───── THE DATA
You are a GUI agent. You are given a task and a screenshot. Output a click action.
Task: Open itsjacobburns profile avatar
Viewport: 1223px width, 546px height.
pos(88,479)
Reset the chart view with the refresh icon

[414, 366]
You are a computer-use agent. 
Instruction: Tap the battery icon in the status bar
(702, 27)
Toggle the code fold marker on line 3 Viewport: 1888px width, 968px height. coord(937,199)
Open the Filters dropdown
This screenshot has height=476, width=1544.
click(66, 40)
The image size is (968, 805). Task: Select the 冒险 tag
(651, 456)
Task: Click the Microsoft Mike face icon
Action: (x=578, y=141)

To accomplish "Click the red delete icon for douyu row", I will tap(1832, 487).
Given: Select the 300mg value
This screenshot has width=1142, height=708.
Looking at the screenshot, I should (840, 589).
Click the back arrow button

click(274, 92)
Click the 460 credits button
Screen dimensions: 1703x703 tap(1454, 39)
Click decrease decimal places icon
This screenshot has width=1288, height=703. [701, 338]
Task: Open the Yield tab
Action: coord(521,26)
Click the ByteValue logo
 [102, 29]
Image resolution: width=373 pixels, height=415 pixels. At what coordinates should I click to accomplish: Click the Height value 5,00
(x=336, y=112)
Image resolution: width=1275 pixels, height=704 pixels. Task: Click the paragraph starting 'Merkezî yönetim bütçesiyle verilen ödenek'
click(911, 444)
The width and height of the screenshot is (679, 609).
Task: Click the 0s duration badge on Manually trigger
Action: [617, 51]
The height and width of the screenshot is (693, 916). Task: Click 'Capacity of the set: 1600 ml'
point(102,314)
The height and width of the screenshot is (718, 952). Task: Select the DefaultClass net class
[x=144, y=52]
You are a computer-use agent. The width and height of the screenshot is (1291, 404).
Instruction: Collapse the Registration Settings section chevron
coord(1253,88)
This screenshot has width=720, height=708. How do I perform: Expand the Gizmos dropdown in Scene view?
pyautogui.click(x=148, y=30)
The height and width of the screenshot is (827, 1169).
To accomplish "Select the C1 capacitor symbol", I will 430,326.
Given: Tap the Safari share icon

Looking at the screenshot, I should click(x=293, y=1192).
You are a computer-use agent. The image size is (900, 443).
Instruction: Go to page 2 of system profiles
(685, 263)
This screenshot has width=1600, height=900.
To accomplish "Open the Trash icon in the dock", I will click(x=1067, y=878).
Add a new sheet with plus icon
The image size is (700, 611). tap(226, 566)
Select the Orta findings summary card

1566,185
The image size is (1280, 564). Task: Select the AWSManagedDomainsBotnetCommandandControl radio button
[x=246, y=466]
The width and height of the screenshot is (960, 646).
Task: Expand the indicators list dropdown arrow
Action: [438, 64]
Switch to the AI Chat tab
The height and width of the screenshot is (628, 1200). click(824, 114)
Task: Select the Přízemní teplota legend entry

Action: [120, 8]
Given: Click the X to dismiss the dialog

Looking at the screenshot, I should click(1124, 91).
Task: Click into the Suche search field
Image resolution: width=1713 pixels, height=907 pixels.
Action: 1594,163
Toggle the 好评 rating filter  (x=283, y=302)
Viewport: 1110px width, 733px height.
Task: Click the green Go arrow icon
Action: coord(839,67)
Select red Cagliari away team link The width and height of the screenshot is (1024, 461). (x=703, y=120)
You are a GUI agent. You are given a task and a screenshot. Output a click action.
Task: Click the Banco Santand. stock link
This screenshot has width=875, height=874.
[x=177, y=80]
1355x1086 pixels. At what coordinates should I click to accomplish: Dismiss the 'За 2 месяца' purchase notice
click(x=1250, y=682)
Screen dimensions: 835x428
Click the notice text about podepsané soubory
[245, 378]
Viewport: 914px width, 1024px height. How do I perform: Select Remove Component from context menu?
──────────
Print every entry exactly as written.

● **OUTPUT FOR THIS TASK**:
You are a GUI agent. You are given a task and a screenshot. Output a click action.
Task: Open itsjacobburns profile avatar
Viewport: 1223px width, 546px height.
pos(88,479)
Reset the chart view with the refresh icon

[414, 366]
You are a computer-use agent. 
Instruction: Tap the battery icon in the status bar
(702, 27)
Toggle the code fold marker on line 3 Viewport: 1888px width, 968px height. coord(937,199)
Open the Filters dropdown
This screenshot has height=476, width=1544.
click(66, 40)
The image size is (968, 805). Task: Select the 冒险 tag
(651, 456)
Task: Click the Microsoft Mike face icon
Action: (x=578, y=141)

To accomplish "Click the red delete icon for douyu row", I will tap(1832, 487).
Given: Select the 300mg value
This screenshot has width=1142, height=708.
Looking at the screenshot, I should (840, 589).
Click the back arrow button

click(274, 92)
Click the 460 credits button
Screen dimensions: 1703x703 tap(1454, 39)
Click decrease decimal places icon
This screenshot has width=1288, height=703. [701, 338]
Task: Open the Yield tab
Action: coord(521,26)
Click the ByteValue logo
 [102, 29]
Image resolution: width=373 pixels, height=415 pixels. At what coordinates should I click to accomplish: Click the Height value 5,00
(x=336, y=112)
Image resolution: width=1275 pixels, height=704 pixels. Task: Click the paragraph starting 'Merkezî yönetim bütçesiyle verilen ödenek'
click(911, 444)
The width and height of the screenshot is (679, 609).
Task: Click the 0s duration badge on Manually trigger
Action: [617, 51]
The height and width of the screenshot is (693, 916). Task: Click 'Capacity of the set: 1600 ml'
point(102,314)
The height and width of the screenshot is (718, 952). Task: Select the DefaultClass net class
[x=144, y=52]
You are a computer-use agent. The width and height of the screenshot is (1291, 404).
Instruction: Collapse the Registration Settings section chevron
coord(1253,88)
This screenshot has width=720, height=708. How do I perform: Expand the Gizmos dropdown in Scene view?
pyautogui.click(x=148, y=30)
The height and width of the screenshot is (827, 1169).
To accomplish "Select the C1 capacitor symbol", I will 430,326.
Given: Tap the Safari share icon

Looking at the screenshot, I should click(x=293, y=1192).
You are a computer-use agent. The image size is (900, 443).
Instruction: Go to page 2 of system profiles
(685, 263)
This screenshot has width=1600, height=900.
To accomplish "Open the Trash icon in the dock", I will click(x=1067, y=878).
Add a new sheet with plus icon
The image size is (700, 611). tap(226, 566)
Select the Orta findings summary card

1566,185
The image size is (1280, 564). Task: Select the AWSManagedDomainsBotnetCommandandControl radio button
[x=246, y=466]
The width and height of the screenshot is (960, 646).
Task: Expand the indicators list dropdown arrow
Action: [438, 64]
Switch to the AI Chat tab
The height and width of the screenshot is (628, 1200). click(824, 114)
Task: Select the Přízemní teplota legend entry

Action: [120, 8]
Given: Click the X to dismiss the dialog

Looking at the screenshot, I should click(1124, 91).
Task: Click into the Suche search field
Image resolution: width=1713 pixels, height=907 pixels.
Action: 1594,163
Toggle the 好评 rating filter  (x=283, y=302)
Viewport: 1110px width, 733px height.
Task: Click the green Go arrow icon
Action: coord(839,67)
Select red Cagliari away team link The width and height of the screenshot is (1024, 461). (x=703, y=120)
You are a GUI agent. You are given a task and a screenshot. Output a click action.
Task: Click the Banco Santand. stock link
This screenshot has width=875, height=874.
[x=177, y=80]
1355x1086 pixels. At what coordinates should I click to accomplish: Dismiss the 'За 2 месяца' purchase notice
click(x=1250, y=682)
Screen dimensions: 835x428
Click the notice text about podepsané soubory
[245, 378]
Viewport: 914px width, 1024px height. How do I perform: Select Remove Component from context menu?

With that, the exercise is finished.